Pieter Hendrik "Peter" Kooijmans (; 6 July 1933 – 13 February 2013) was a Dutch politician, jurist, and  diplomat. He was of the defunct Anti-Revolutionary Party (ARP), which later merged into the Christian Democratic Appeal (CDA) party. From 1993 to 1994, he served as Foreign Minister of the Netherlands, succeeding Hans van den Broek. In 1995, he returned to his former position as Professor of Public International Law at the University of Leiden, serving until his appointment to the International Court of Justice. He was granted the honorary title of Minister of State on 13 July 2007.

Early life and education
Pieter Hendrik Kooijmans was born on 6 July 1933 in Heemstede in the Netherlands. His father was Johannes Kooijmans, an engineer and a member of the municipal council of Heemstede, and his mother was Alida Jonker.

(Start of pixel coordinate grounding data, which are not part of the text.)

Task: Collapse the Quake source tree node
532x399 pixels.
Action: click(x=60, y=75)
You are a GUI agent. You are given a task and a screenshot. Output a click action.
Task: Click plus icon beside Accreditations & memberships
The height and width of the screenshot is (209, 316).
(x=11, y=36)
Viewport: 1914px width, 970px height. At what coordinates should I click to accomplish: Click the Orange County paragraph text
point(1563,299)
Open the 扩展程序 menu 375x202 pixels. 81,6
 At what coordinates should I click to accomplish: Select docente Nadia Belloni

Kooijmans went to the secondary school Eerste Christelijk Lyceum in Haarlem, where he followed the gymnasium program in humanities.

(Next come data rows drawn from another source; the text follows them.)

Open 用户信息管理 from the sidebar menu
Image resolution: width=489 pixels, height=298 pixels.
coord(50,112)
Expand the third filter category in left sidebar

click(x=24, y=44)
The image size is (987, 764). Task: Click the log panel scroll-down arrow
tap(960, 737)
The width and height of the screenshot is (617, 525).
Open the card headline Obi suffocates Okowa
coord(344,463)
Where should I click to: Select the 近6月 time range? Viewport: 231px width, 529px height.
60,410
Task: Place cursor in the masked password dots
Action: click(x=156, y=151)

Kooijmans studied at the Free University Amsterdam from July 1951, majoring in Economics and Law, obtaining a Bachelor of Economics degree in June 1953 and an Bachelor of Laws degree in July 1954. He then worked as a student researcher before graduating with a Master of Economics degree in June 1957 and an Master of Laws degree in July 1958. Kooijmans worked as a researcher at the Free University Amsterdam from July 1958 until January 1960, and then as an associate professor of International law there from 1 January 1960 until 20 February 1964, when he earned a doctorate as an Doctor of Law in Constitutional law.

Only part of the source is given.